Day 12

January 13th, 2012 (Thursday): Down a pound. 11 lbs. total lost. Weight = 339 lbs. Treadmill last night = 30 minutes. I’m not even trying that hard on the treadmill, which is cool because I don’t get sick at the thought of it. In fact, it’s even kind of enjoyable. I made a playlist for my iPod that’s all live music from concerts – Van Halen, Eagles, Fleetwood Mac, Tom Petty, etc. I pretend I’m just at a bunch of different concerts chilling out. As I lose weight, I’ll increase speed and incline accordingly, but why make the treadmill something to be feared, when it’s merely a tool? I made the playlist, including Tom Petty, because I was having a hard day on Tuesday, and “I Won’t Back Down” came on the radio and I was instantly motivated again. I know that soon enough this daily challenge will become natural – that’s how the brain works. I feel that feeling coming on. Plus my pants are a tiny bit looser today. I feel motivated going into Friday and the weekend. This weekend is another milestone, and I’ll start posting weekly progress photos. The hardest part of a weight-loss challenge, or any addiction challenge, I think, is that it’s self-imposed. We are all probably extreme people and we battle our own extreme demons, which are far meaner than anything we face outside of our own mind. We can stop fighting anytime we want, nobody’s forcing us. All we have to do is ring the bell, and we’ll get all the cold milk and fresh chocolate donuts we want, but we won’t because that means we’ve given in to those inner demons.

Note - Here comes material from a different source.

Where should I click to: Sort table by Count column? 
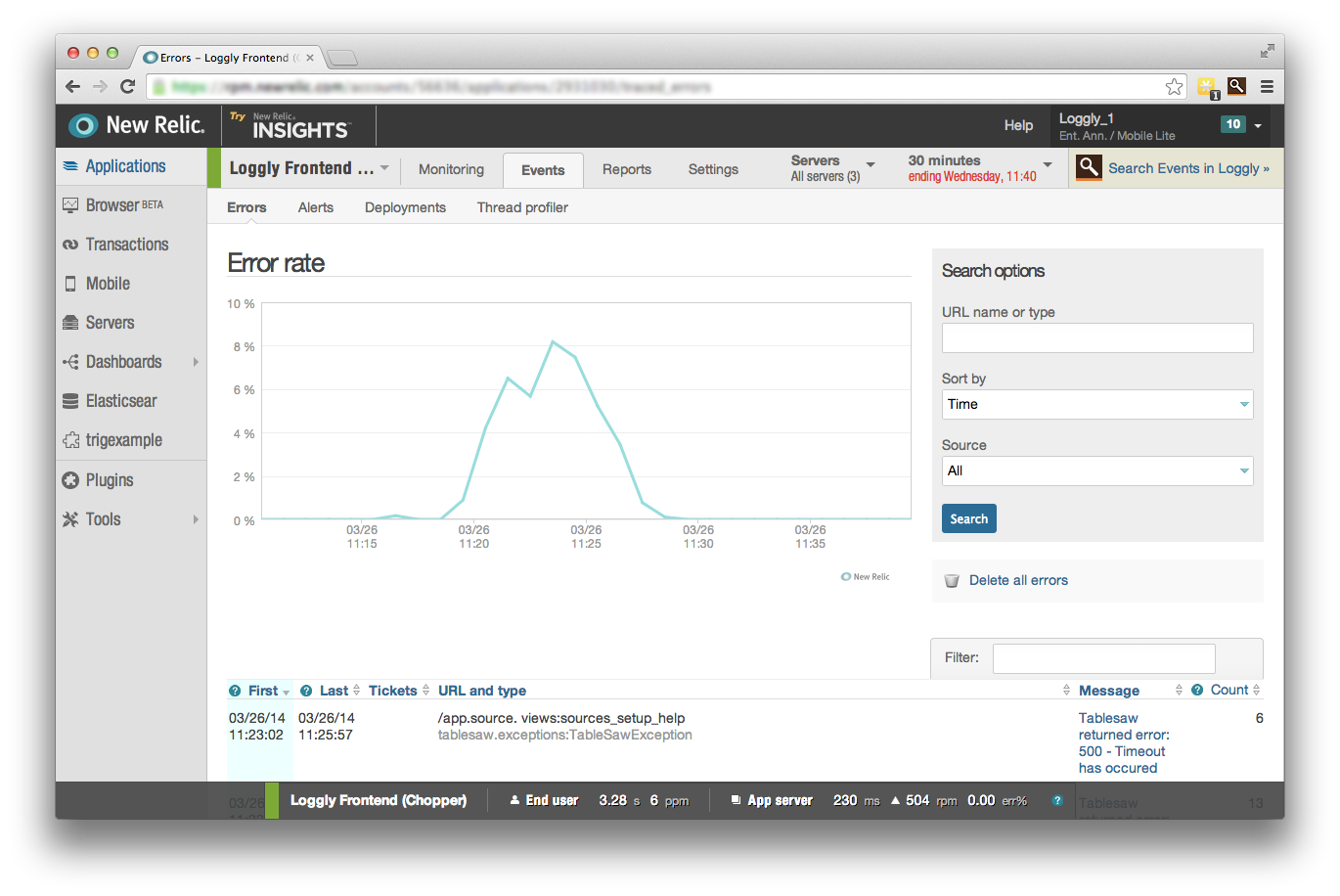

January 12th, 2020 (retrospective): How can I help my family, what good am I to them, if my hips are shot, my knees buckle, and I can’t even breathe at the top of the stairs or fit into rides at Disneyland?  What good am I to them if this horrid fat causes me to vapor-lock one night in bed and wake up dead?  These were legitimate things to think about.  I had these constant conversations with myself.  Most skillful demons are highly adaptable and flexible.  If the demons couldn’t convince me to quit the process based on the sight and smell of food alone, then they would come after me with the “you only live once” attitude.  If that didn’t work, the bastards would come after my family – and that’s what they were trying to do.  They would try to make me look at William and Sam and say to myself – “they’re really growing up fast, and all the time you spend at the gym is time you don’t get to be with them.  But alas, there is no sense going camping or having picnics or going to the movies or going out to eat – it all just revolves around food.  Camping is just eating in the mountains, a picnic is eating in the park, a movie is about eating popcorn drenched with melted butter, trying to pick off the Mike and Ike’s candy stuck to your teeth, and going out to eat just means someone else does your dishes after you eat.  So we stay at home.  And that means I ruin it for the rest of my family.

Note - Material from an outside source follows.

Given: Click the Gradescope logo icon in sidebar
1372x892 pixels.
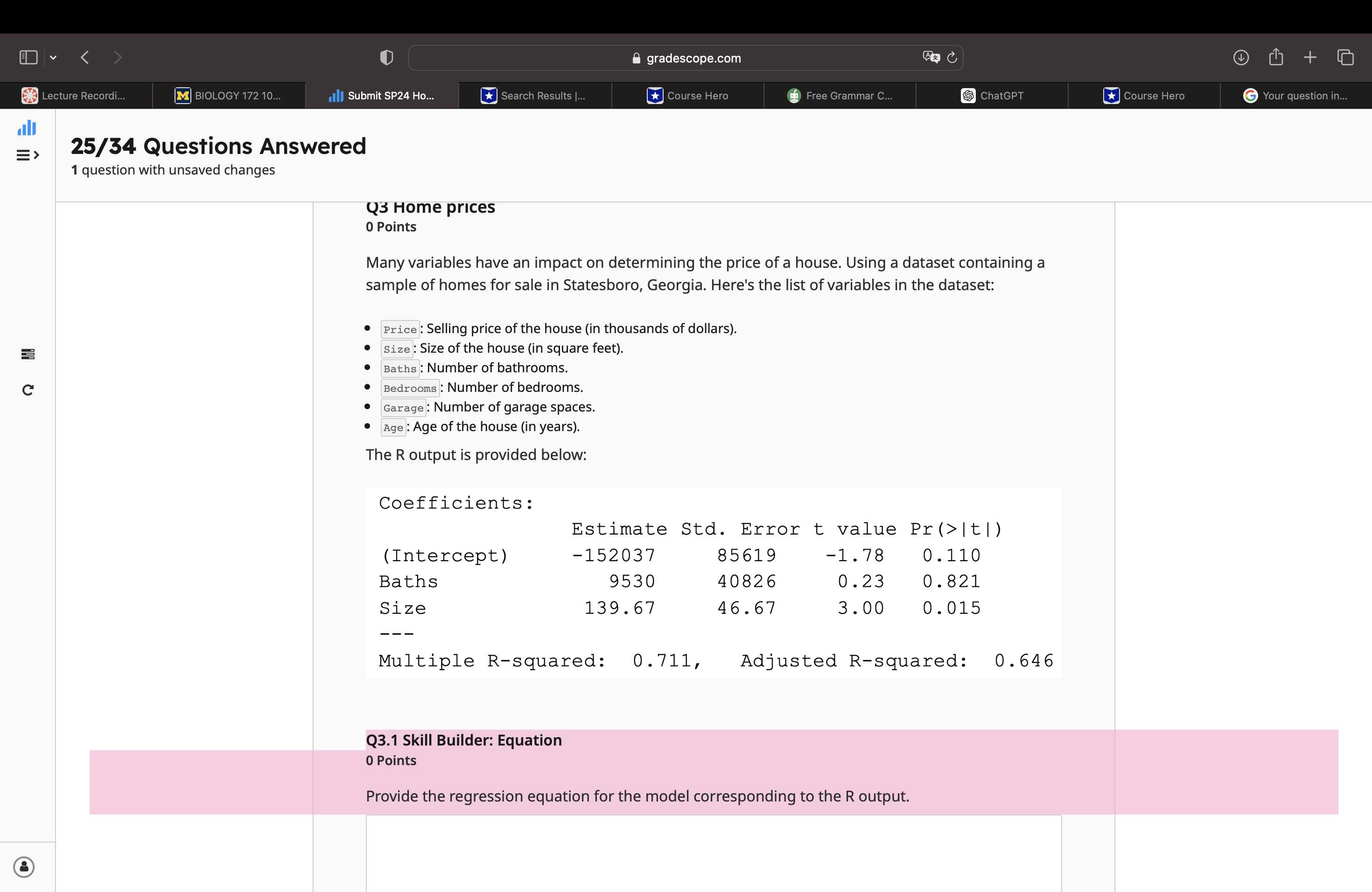Looking at the screenshot, I should coord(27,128).
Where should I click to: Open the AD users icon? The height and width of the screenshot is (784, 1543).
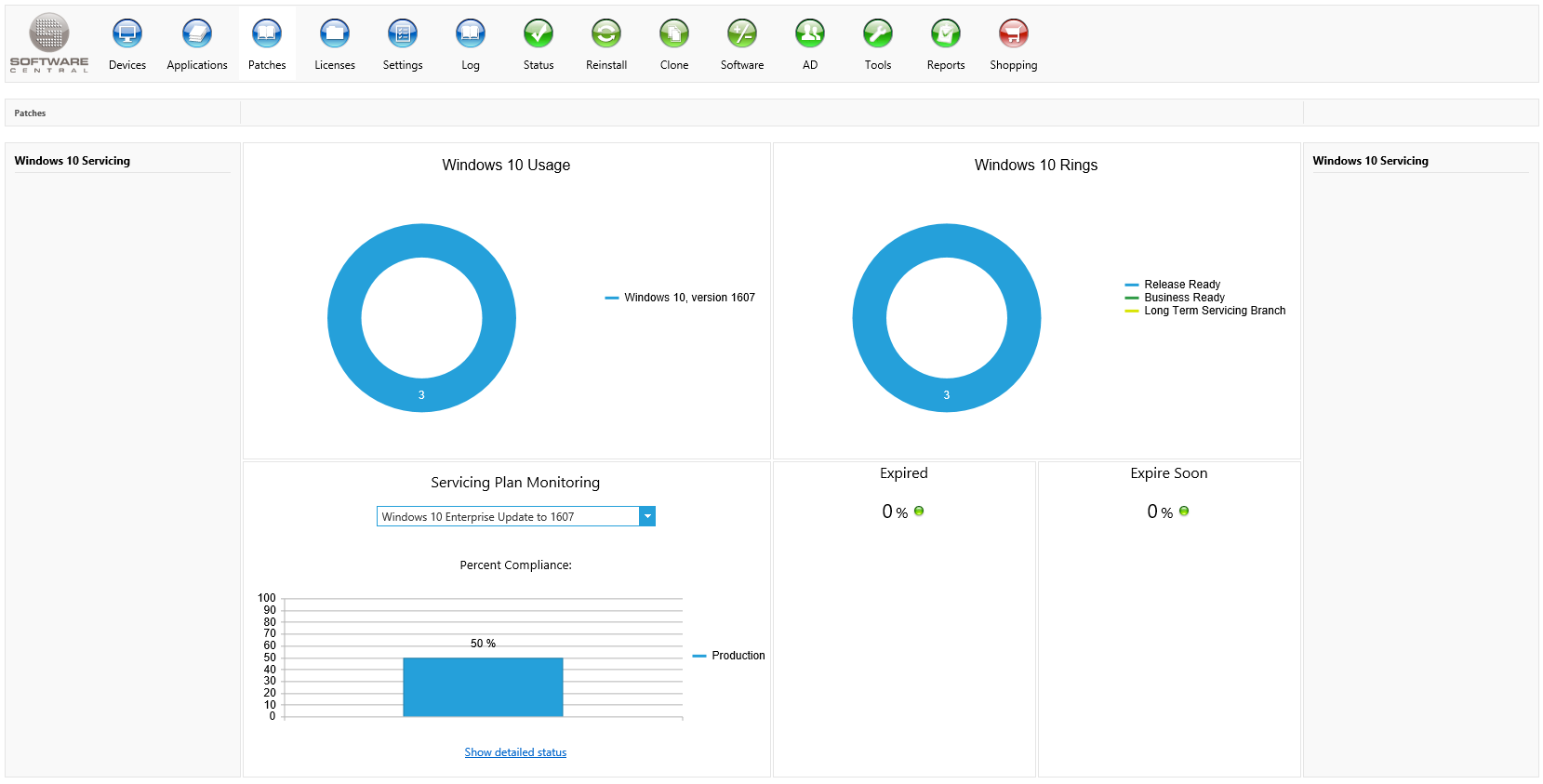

I had been there before, 11 years ago when I quit drinking I had to re-learn how to go camping without a minimum of 50 beers in the cooler. I had to re-learn how to cook things on the grill while sober, and fishing, well, fishing while sober really isn’t even fishing, so I still don’t do that much. Point being, as I tried on this new lifestyle by dropping old habits, it sometimes just seemed easier to barricade myself at home and quit trying to pretend I enjoyed activities that I used to love.

The astonishing irony of the modern human mind is its ability to imprison the user within the gray matter of the cerebral cortex, while also giving free will to the user to unlock itself at any time. Yes, the key really is right in there with you. Once in awhile you let yourself free, but then you lock yourself back up again. All my troubles, all my demons, were all of my own invention. It seemed I literally created monsters just so this might turn into a war of biblical proportions, when all I really needed to do was not eat so fuckin much.